• _To do_:
#1 In the opinion piece on Bermuda school exam results, rewrite the paragraph beginning "By October of this year" as a short list, keeping its main facts.
#2 According to the opinion piece on Bermuda school exam results, what does a graduate walk right into after accepting a senior school certificate?
#3 Resume the opinion piece on Bermuda school exam results from the point where it stops.

• _Passage provided_:
══════
The school year is ending. Exams are over. Teachers – waiting to exhale – are about to give out a huge sigh. Students are looking forward to summer activities. I’m waiting for results.

            What did this year’s graduating crop of students achieve? How successful were the teachers in imparting knowledge? How did students absorb that knowledge?

            By October of this year, I’ll know what Mount St Agnes has done. I’ll be told what Saltus and BHS and Warwick Academy have done. Bermuda Institute will have published its results.

            Will the two senior public schools do anything other than put lots of pictures of students in the paper and say that they’ve ‘graduated’? Will these two schools publish exam results so that we can see what happened, and make comparisons?

            It’s said that education is not a competition. That test results don’t tell the whole story. That the public schools don’t get a ‘good’ selection of students. The litany goes on and on…

            Reality? Once a young Bermudian male or female puts on that gown and mortarboard, walks across the stage, accepts a senior school certificate, then walks on past the VIP who handed them that certificate; that now ex-student walks right into a cruelly competitive world.
══════
• _Dataset entries_:
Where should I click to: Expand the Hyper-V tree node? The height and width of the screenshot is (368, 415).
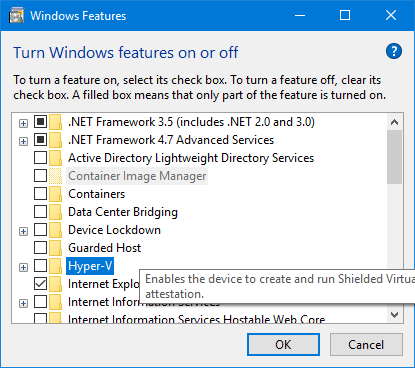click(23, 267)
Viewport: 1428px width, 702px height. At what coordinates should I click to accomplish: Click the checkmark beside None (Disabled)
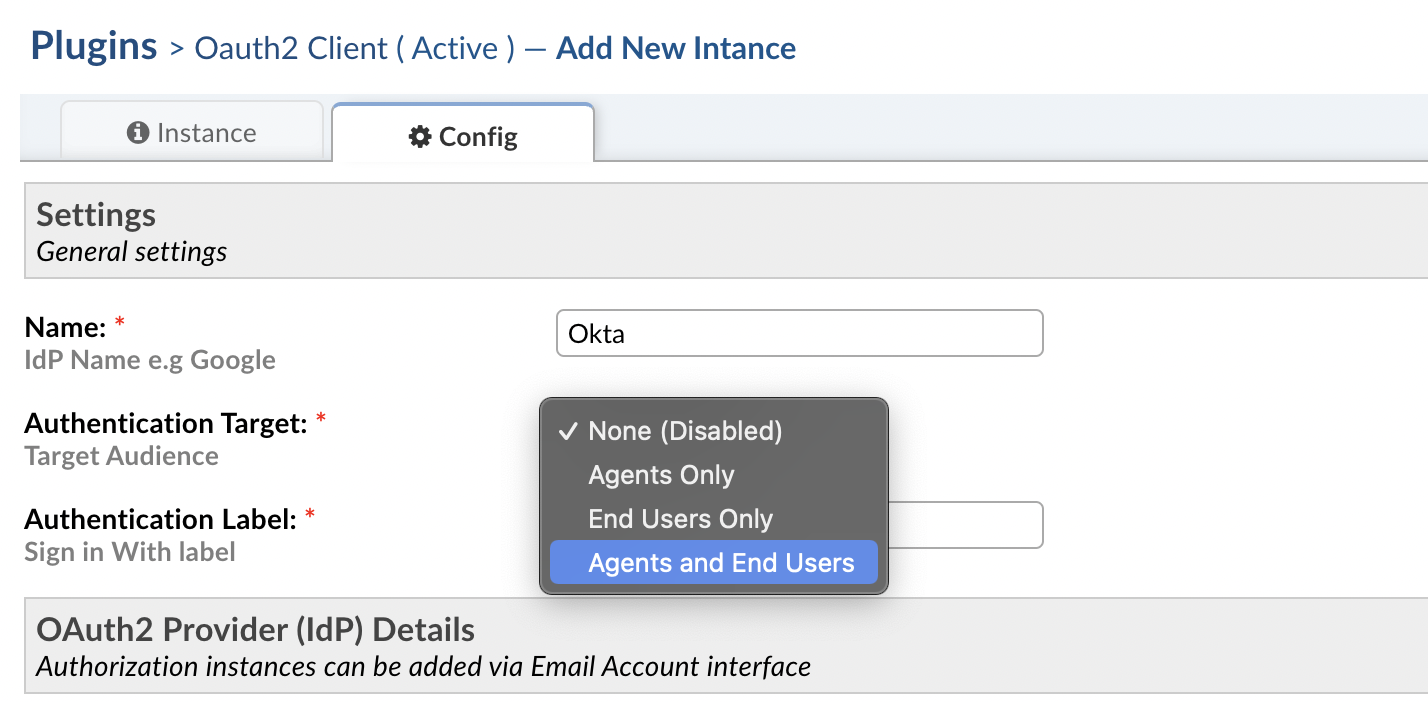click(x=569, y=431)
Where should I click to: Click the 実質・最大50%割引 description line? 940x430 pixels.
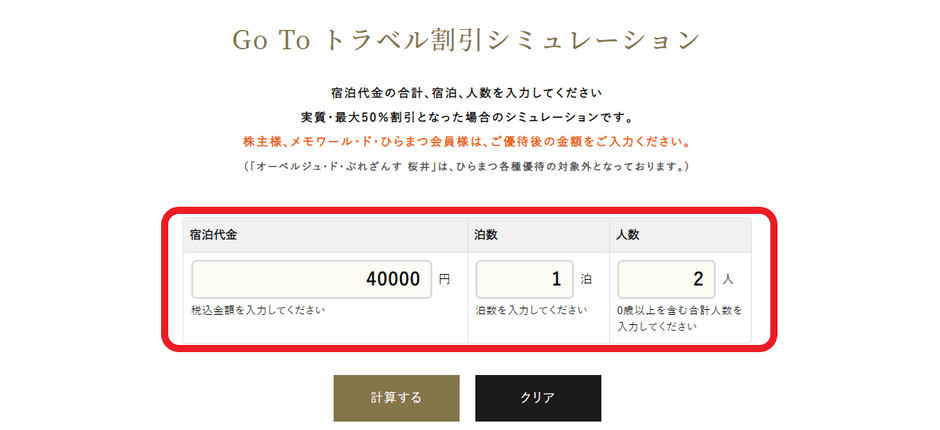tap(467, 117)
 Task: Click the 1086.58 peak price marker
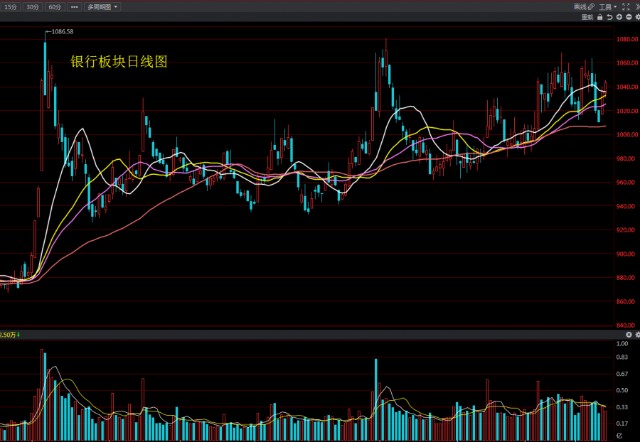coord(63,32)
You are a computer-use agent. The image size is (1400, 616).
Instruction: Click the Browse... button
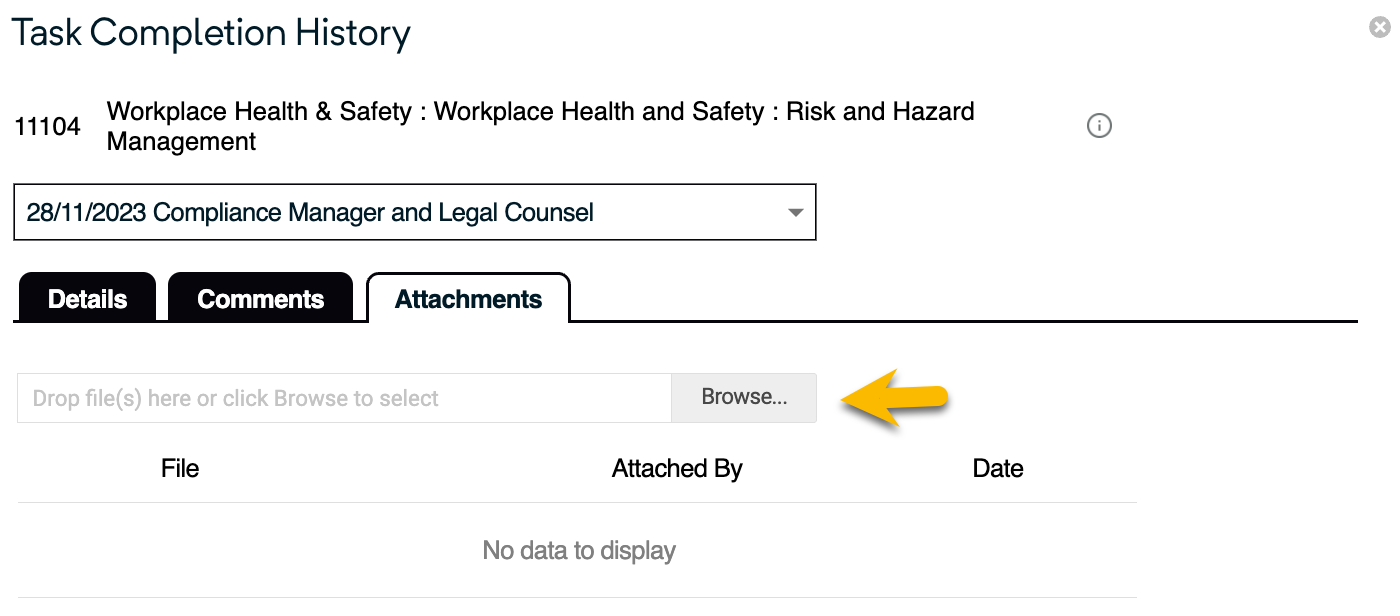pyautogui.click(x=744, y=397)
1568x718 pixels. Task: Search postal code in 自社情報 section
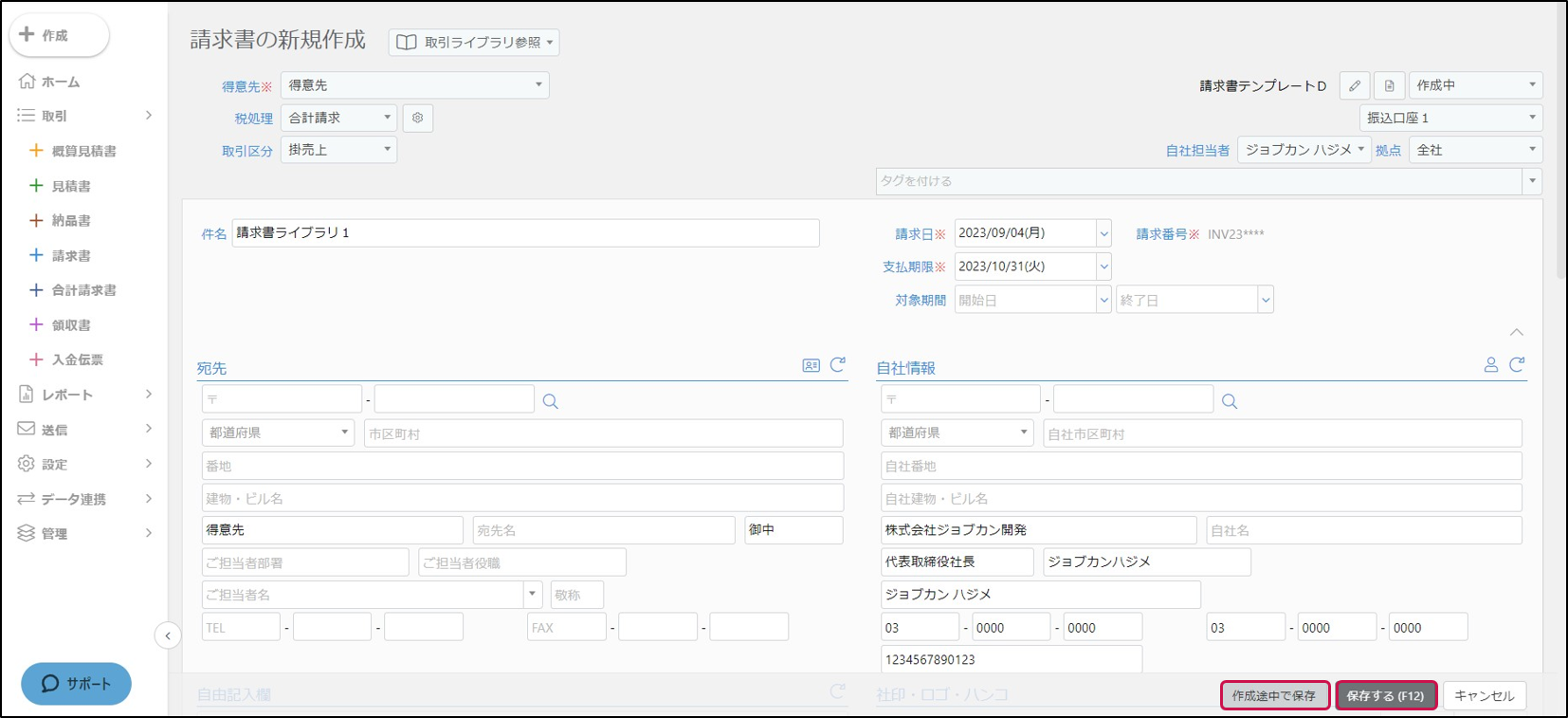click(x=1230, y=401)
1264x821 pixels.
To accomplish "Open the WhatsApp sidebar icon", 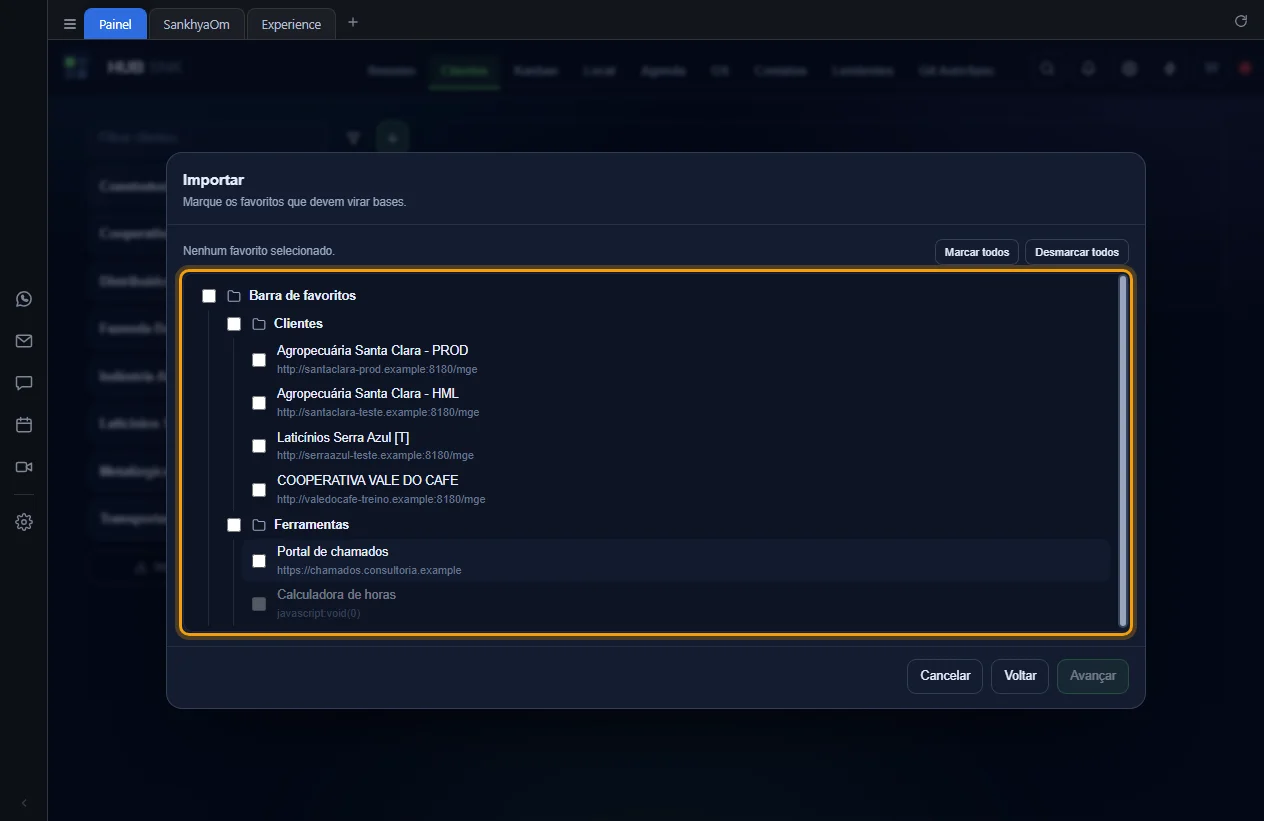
══════
• _Responses by task_:
#1
By October of this year:
- I'll know what Mount St Agnes has done.
- I'll be told what Saltus, BHS and Warwick Academy have done.
- Bermuda Institute will have published its results.

#2 A cruelly competitive world.

#3
            The instant that student passes that VIP, and becomes an ex-student, he or she goes into direct competition with eighteen year-olds from India – the Philippines –  the Caribbean – North and South America – the EU. In fact, every country in the world.

            Bermuda now has a global workforce. Canadians infuse Bermuda’s construction industry. Indians and South Americans are embedded in Bermuda’s hospitality industry. People from the EU and North America flood Bermuda’s ‘international business’.

            Six thousand workers at the Rover Cars plant in Longridge, Birmingham, UK lost their jobs because Rover Cars stopped making cars.  Over in Japan, Japanese workers still have jobs making Toyota cars.

            Mighty General Motors, the US car manufacturing giant, lost a billion dollars last quarter. In order to increase sales of their cars, GM now offers an ‘employee discount’ to every potential customer. Meanwhile, over in Japan and all over the rest of the world,  Japanese made Toyota cars are still selling like hotcakes.

            Look at the ‘made in’ labels in your Liz Claibornes or Pulitzers. Check your cellphone and see where that was made. Once, the only wines were ‘French’ or ‘Italian’. Today?  French and Italian wines fight for shelf space with wines from Australia, Chile, Hungary, and a score more of new wine-growing countries.

            Reality? Everybody is in an open competition with everybody else.

            The other reality – especially for us Bermudians – is that no matter how much prattle there is about the need to defend and protect the students in the public school system; all those efforts evaporate the instant that student passes that VIP. At that precise moment, that public school ex-student goes into a head-to-head, toe-to-toe, knock-‘em down, drag-‘em out competition with the students of Saltus, BHS, Warwick Academy, MSA, Bermuda Institute.

            When ex-students turn up in personnel offices looking for work, or when they seek admission to colleges, they all compete on exactly the same harsh terms. No more protections. No more soft landings. Just cold uncaring reality.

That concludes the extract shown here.